Yes this is exactly what I'm doing. I isolated the actual math question, and then sent it to my two servers to process and that's what's taking 10m+ to return. I'm asking them to solve the question and return the full answer along with their steps. I care about correctness so taking time is okay but I can't use 10m per solution.
I saw your heat comments about the RTX 6000 Pro as well. I bought a few of them recently and I'm running 2 of them in a 2U case in a colo. You need a lot of active airflow to keep them cool.
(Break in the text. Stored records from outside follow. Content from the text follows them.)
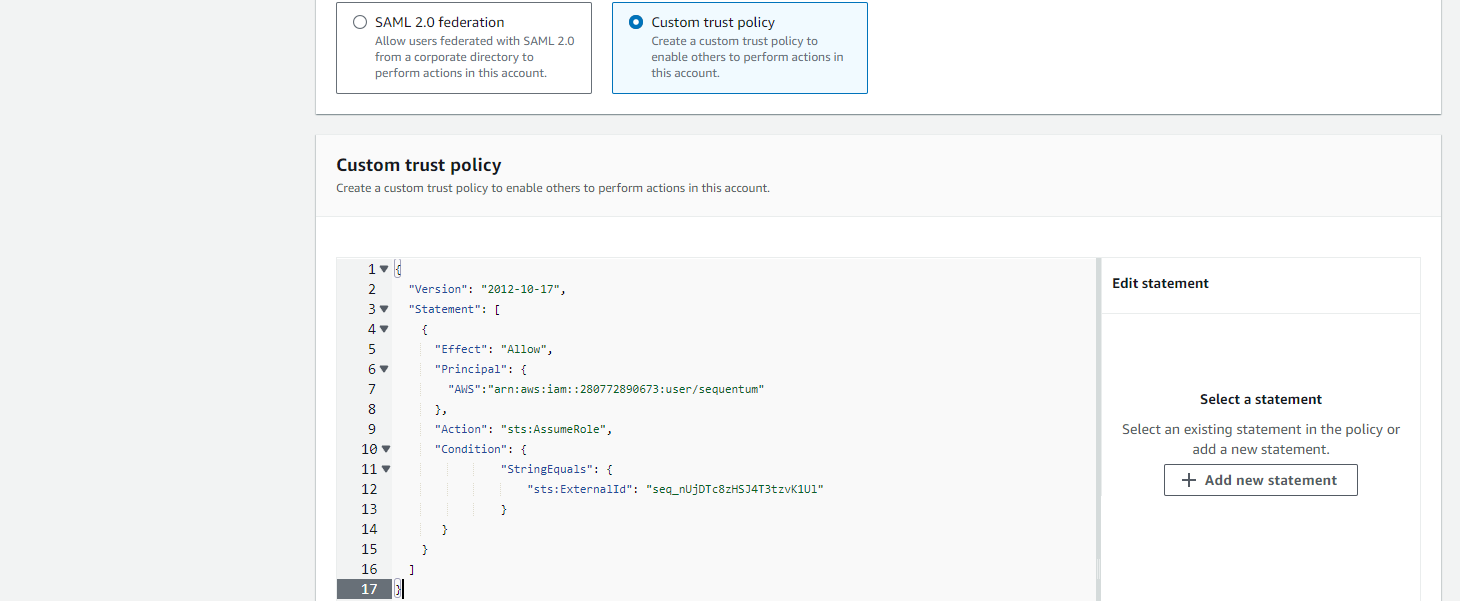Collapse the Condition block at line 10
Viewport: 1460px width, 601px height.
click(386, 449)
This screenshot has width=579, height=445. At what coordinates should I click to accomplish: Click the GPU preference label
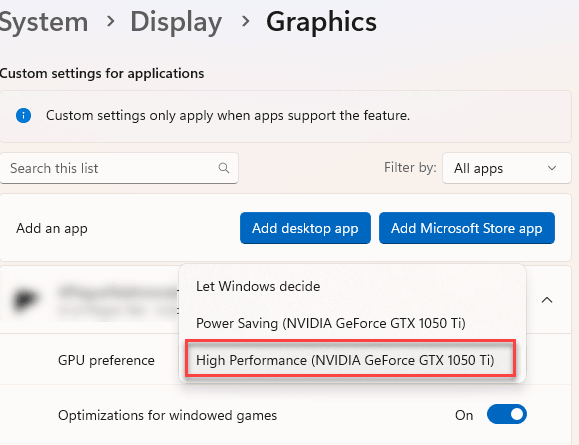[x=106, y=360]
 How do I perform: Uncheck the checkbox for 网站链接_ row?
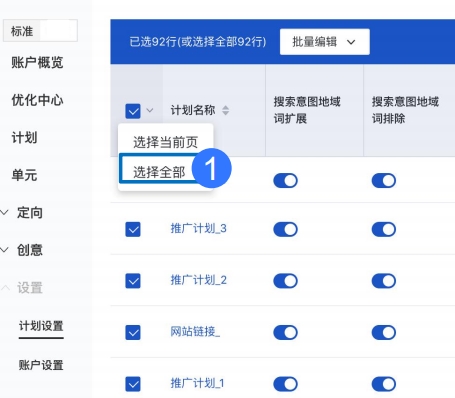click(x=133, y=332)

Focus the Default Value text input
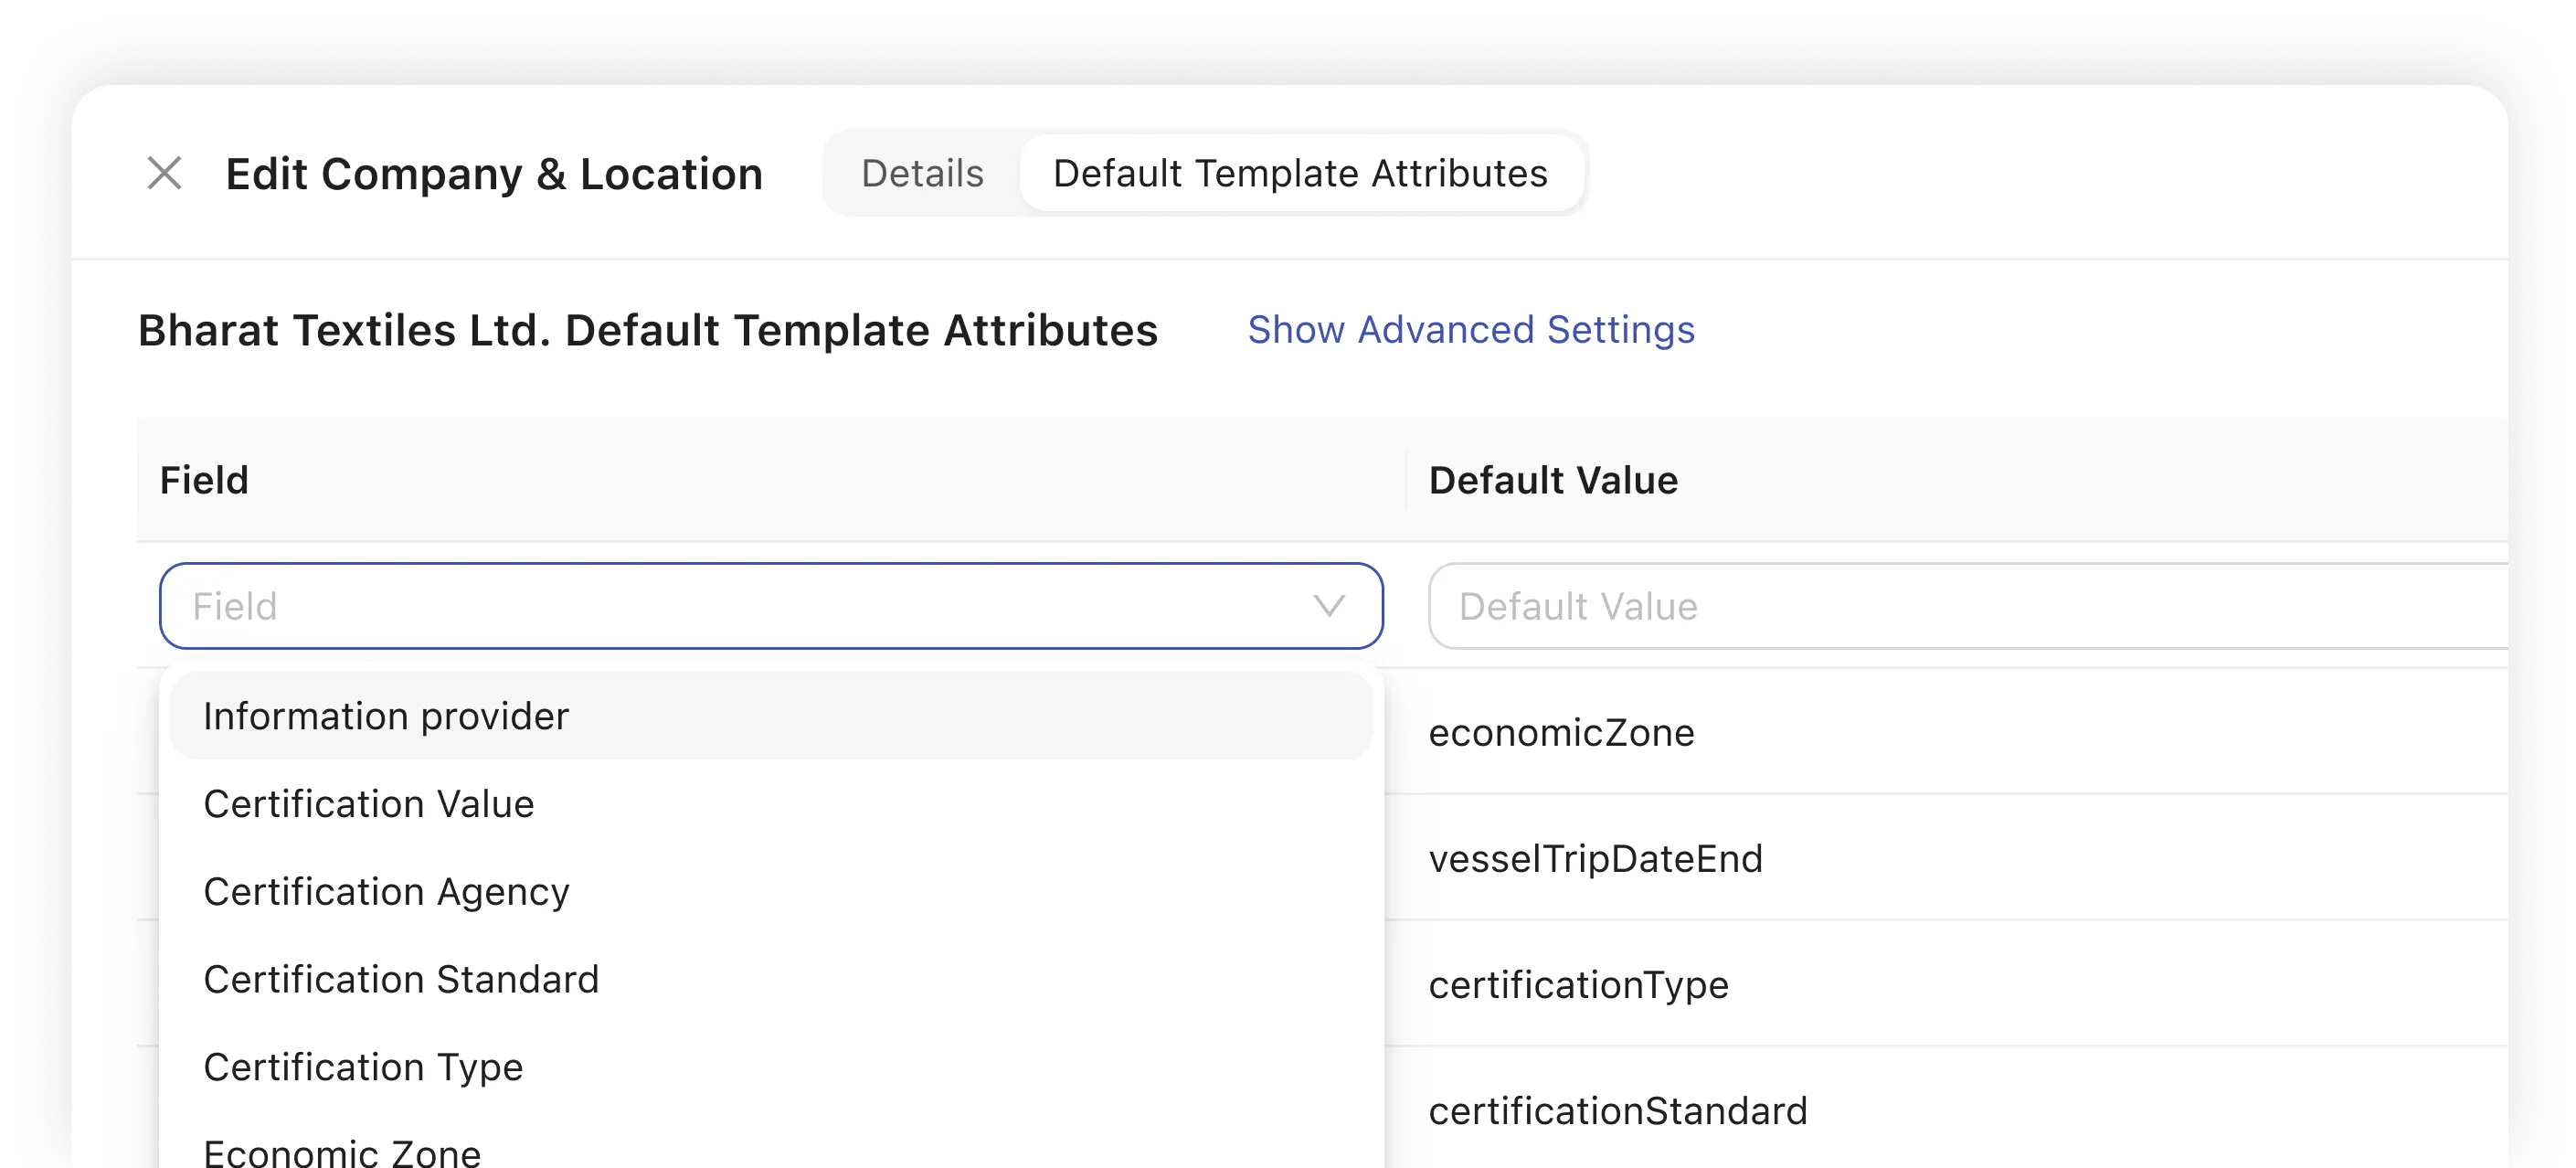pyautogui.click(x=1960, y=606)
Mine range from 23 C to 80 C.
After my last run, I'm going to wait for the new case I ordered to come in and cannibalize my kid's PC that we built beginning of this year to form an entirely separate computer. And then figure out better ways to deal with the heat, especially with summer coming up. I'll have to play around with undervolting and running vents directly outside my house to see if that helps.
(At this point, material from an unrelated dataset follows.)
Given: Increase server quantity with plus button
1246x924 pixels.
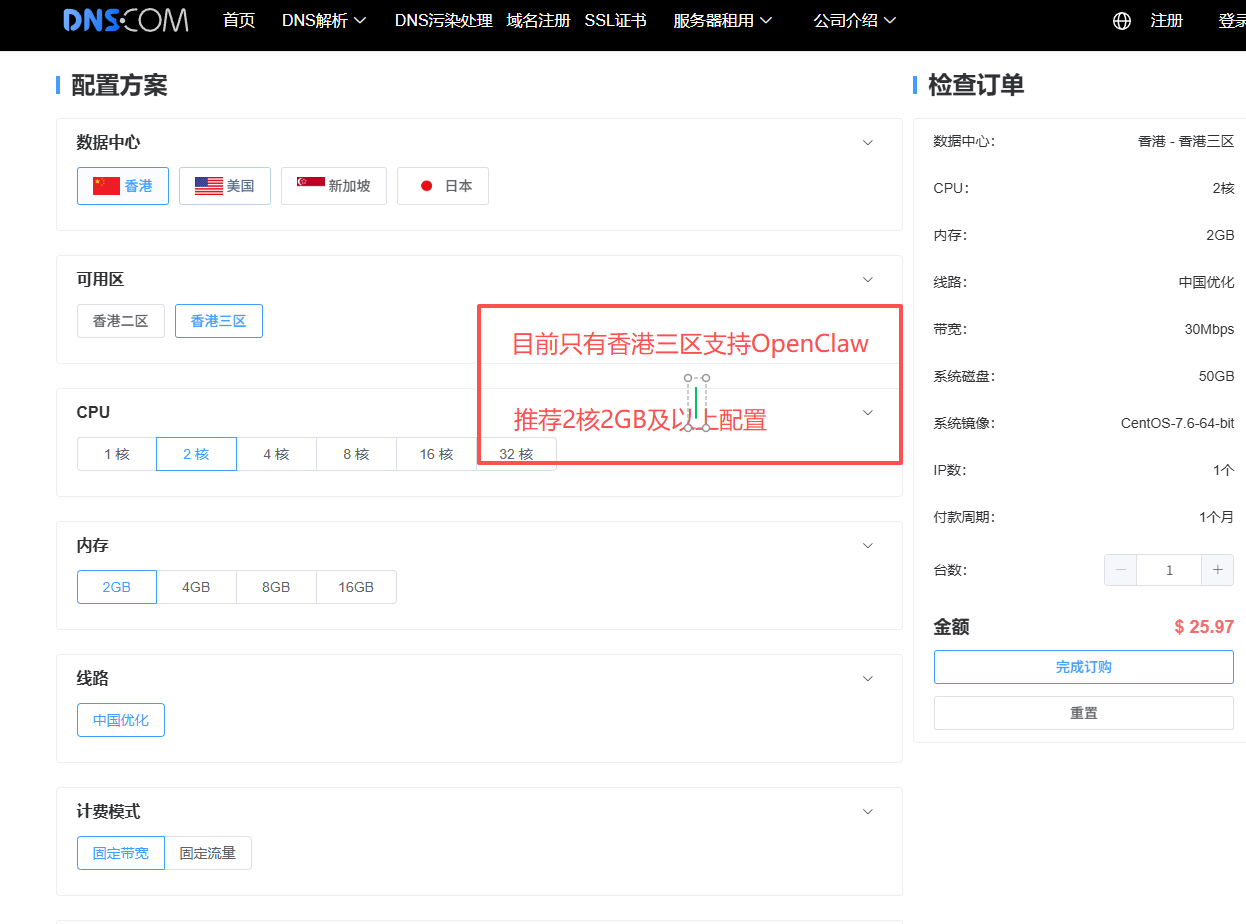Looking at the screenshot, I should click(1217, 570).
But the trend here is interesting. I think by 2030 you'll be able to buy fairly cheap hardware that is currently $10k+. I don't know what this does to the trillions invested in AI data centers because the next NVidia architecture after Blackwell will essentially half the value of purchased cards overnight.
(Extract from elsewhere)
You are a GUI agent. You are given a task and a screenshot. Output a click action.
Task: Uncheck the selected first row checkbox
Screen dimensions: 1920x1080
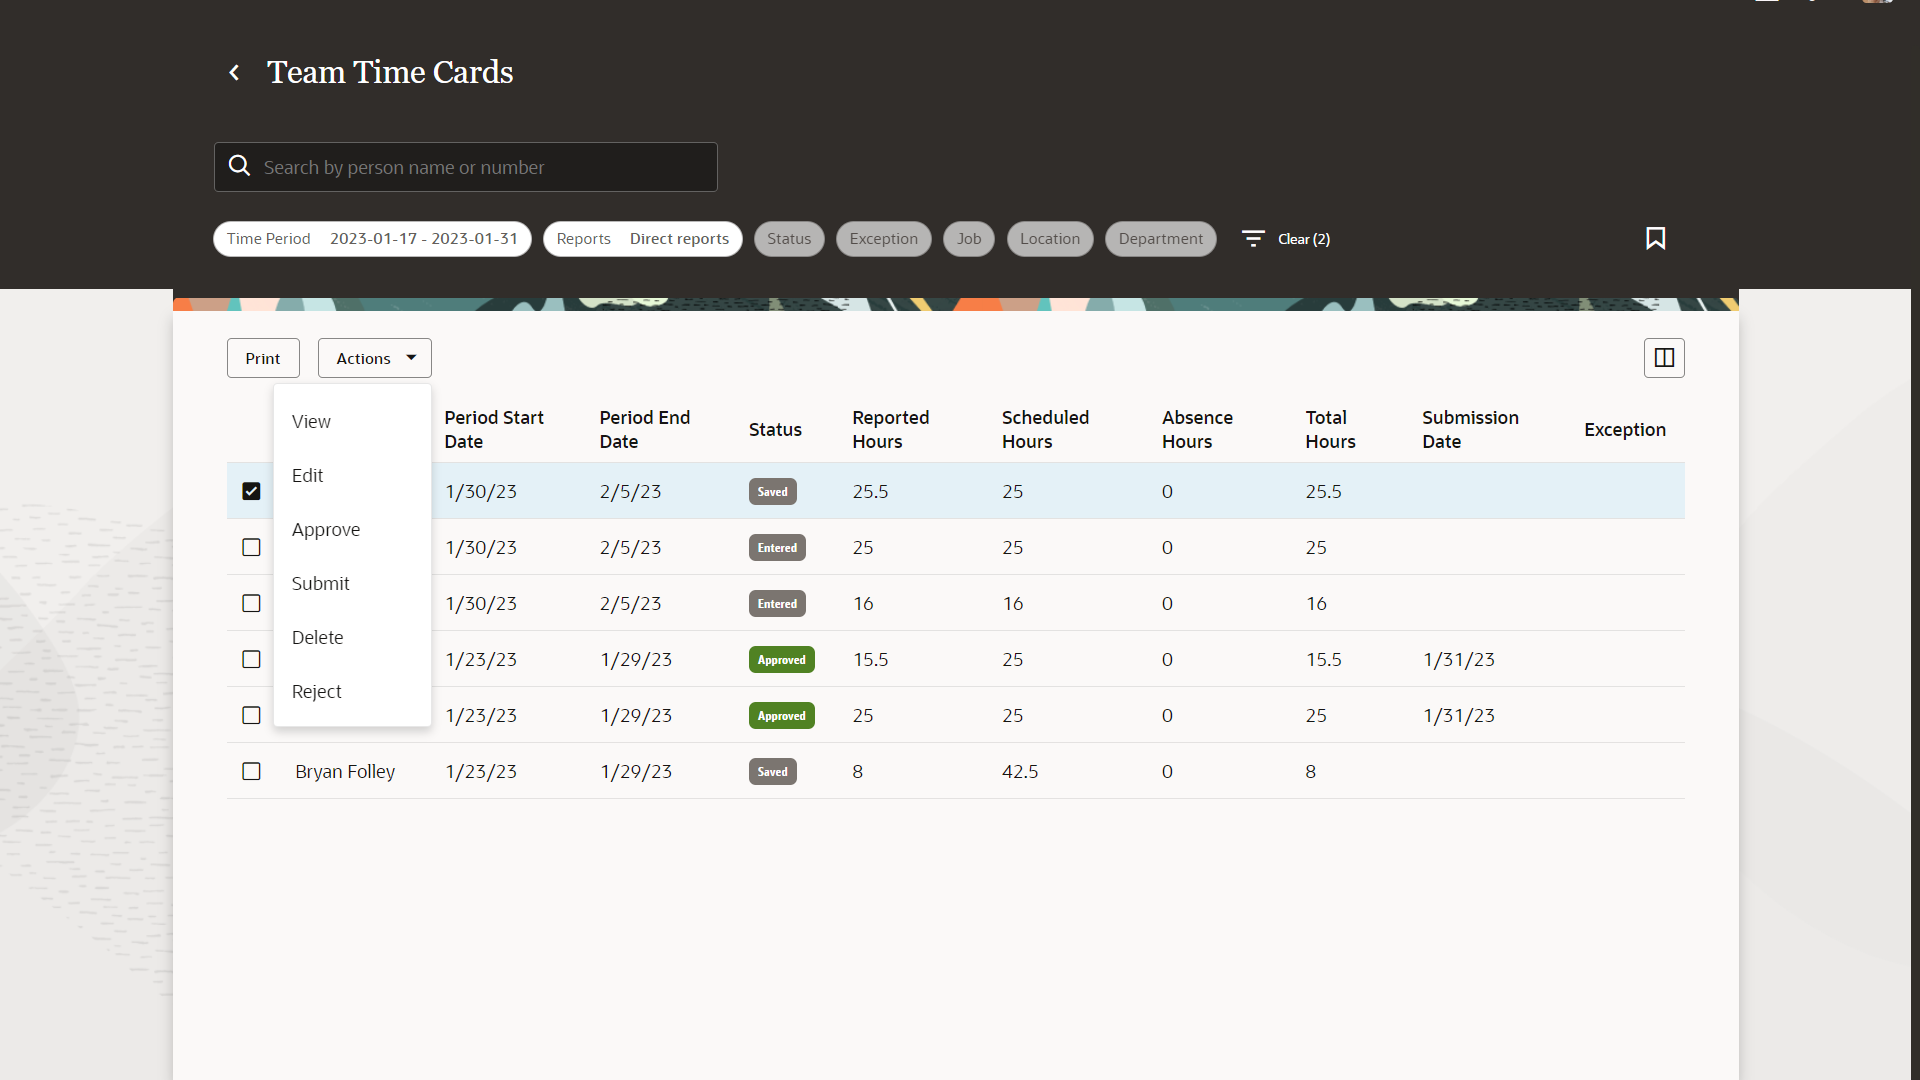tap(251, 491)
I'm not convinced Apple has yet pivoted the Mac Studio line towards this market and the expected M5 Ultras in Q3 2026 will likely be an incremental improvement rather than big leap forward but I'd like to be proven wrong.
I feel that the open weight models pale in comparison to the frontier models, and I believe that if the gap closes quickly, that the open weight vendors will stop releasing it for free.